Problem description: A verbatim reproduction of the lines below, from the line containing "Task: Open the notifications bell" through the line containing "Click the Collapse", both ends included, is the whole required output.

** Records follows **

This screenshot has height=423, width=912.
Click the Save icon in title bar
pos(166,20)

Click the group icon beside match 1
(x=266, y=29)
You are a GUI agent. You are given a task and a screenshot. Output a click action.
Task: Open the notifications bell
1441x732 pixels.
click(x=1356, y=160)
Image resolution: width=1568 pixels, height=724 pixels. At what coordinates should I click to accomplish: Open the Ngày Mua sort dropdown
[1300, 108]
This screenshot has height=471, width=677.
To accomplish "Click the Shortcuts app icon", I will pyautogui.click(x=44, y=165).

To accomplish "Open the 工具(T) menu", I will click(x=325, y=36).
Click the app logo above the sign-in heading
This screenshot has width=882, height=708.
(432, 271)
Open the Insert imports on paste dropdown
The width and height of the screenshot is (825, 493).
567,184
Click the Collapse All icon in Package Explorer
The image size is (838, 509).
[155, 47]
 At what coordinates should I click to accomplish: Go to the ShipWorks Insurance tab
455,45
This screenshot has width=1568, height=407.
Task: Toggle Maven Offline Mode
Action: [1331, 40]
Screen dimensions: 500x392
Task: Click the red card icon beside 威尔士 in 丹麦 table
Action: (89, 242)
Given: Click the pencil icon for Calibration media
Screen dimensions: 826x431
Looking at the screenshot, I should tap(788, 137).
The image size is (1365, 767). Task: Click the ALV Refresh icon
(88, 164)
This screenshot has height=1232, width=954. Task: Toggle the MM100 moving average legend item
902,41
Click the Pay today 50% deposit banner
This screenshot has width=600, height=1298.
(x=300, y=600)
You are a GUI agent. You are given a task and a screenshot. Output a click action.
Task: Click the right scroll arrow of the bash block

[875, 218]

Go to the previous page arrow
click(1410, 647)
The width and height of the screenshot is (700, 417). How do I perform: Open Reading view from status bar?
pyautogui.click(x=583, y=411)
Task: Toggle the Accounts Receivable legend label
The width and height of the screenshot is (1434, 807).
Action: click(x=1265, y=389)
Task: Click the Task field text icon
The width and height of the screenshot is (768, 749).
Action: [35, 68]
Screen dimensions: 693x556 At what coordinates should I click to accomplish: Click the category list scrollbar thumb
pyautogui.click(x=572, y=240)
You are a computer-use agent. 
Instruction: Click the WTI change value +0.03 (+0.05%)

** End of Records **

Answer below:
Task: Open the notifications bell
1441x732 pixels.
click(x=1356, y=160)
Image resolution: width=1568 pixels, height=724 pixels. At what coordinates should I click to accomplish: Open the Ngày Mua sort dropdown
[1300, 108]
This screenshot has height=471, width=677.
To accomplish "Click the Shortcuts app icon", I will pyautogui.click(x=44, y=165).

To accomplish "Open the 工具(T) menu", I will click(x=325, y=36).
Click the app logo above the sign-in heading
This screenshot has width=882, height=708.
(432, 271)
Open the Insert imports on paste dropdown
The width and height of the screenshot is (825, 493).
567,184
Click the Collapse All icon in Package Explorer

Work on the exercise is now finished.